◆ **BRIEF**:
From the records below, take each line where the string "plus" shows up and copy it.

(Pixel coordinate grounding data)
══════════

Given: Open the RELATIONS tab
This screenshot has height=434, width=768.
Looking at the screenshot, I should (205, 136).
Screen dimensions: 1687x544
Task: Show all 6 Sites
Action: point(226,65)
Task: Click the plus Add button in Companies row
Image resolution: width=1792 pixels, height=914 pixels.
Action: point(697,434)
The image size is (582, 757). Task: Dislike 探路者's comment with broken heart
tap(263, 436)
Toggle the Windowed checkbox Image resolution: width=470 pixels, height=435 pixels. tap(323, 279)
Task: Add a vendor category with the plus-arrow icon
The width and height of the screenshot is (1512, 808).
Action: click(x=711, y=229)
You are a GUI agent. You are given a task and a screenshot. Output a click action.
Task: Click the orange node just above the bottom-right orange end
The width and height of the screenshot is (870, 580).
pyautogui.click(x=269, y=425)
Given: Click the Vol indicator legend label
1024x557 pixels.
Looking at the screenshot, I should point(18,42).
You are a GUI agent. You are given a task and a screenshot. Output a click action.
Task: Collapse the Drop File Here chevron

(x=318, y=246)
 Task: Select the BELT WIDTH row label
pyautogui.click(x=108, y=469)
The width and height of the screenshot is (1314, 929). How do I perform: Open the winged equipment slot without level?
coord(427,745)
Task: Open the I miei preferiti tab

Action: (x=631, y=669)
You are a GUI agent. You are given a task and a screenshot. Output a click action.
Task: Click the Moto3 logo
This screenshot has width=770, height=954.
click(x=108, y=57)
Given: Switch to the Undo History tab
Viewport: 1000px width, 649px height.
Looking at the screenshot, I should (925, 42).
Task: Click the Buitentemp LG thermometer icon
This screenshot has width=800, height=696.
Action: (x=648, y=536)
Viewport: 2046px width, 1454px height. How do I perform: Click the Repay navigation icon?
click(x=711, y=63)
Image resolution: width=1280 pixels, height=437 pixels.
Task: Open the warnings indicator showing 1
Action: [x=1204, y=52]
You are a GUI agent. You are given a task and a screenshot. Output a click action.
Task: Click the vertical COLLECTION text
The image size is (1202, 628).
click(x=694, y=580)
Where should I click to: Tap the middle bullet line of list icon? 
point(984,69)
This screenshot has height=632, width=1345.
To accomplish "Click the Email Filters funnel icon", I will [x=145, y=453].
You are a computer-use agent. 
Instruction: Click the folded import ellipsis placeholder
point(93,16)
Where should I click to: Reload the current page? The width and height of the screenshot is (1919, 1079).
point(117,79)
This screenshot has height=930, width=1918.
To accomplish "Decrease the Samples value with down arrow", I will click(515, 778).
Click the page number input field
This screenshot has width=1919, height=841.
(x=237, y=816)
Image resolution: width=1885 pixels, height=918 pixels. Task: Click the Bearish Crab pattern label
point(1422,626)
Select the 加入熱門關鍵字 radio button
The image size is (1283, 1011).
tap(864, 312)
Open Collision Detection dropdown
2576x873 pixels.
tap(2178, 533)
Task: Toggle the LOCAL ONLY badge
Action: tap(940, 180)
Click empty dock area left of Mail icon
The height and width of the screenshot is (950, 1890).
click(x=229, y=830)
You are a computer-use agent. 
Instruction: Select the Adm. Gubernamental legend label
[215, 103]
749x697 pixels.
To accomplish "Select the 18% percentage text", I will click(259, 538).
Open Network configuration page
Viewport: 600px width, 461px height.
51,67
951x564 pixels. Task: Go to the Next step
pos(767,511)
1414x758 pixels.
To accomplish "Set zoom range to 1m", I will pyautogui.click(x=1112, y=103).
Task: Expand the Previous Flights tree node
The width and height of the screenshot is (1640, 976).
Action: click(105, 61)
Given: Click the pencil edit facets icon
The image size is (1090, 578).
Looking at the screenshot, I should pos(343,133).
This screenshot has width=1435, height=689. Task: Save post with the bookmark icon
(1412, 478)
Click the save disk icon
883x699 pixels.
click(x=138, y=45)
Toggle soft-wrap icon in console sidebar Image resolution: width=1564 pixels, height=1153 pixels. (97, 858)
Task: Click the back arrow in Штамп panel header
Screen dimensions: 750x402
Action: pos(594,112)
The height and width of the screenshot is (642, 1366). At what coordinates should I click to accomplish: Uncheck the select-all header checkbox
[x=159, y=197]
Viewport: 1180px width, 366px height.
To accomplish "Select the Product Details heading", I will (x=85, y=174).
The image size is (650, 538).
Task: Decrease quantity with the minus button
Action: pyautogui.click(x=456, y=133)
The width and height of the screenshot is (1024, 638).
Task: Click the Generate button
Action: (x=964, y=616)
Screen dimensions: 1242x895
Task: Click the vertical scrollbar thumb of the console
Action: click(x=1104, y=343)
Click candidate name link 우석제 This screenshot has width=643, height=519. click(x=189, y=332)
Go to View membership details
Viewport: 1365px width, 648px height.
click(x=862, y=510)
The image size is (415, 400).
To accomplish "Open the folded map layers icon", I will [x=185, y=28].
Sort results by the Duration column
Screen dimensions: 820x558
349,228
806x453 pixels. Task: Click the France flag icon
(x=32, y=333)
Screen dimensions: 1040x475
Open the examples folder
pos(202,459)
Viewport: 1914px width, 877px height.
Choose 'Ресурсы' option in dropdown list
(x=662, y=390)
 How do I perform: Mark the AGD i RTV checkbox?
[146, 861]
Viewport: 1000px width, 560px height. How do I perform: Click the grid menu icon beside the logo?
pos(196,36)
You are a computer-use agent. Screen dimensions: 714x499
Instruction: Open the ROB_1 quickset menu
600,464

══════════

◆ **FINISHED EXERCISE**:
Task: Click the plus Add button in Companies row
Task: Add a vendor category with the plus-arrow icon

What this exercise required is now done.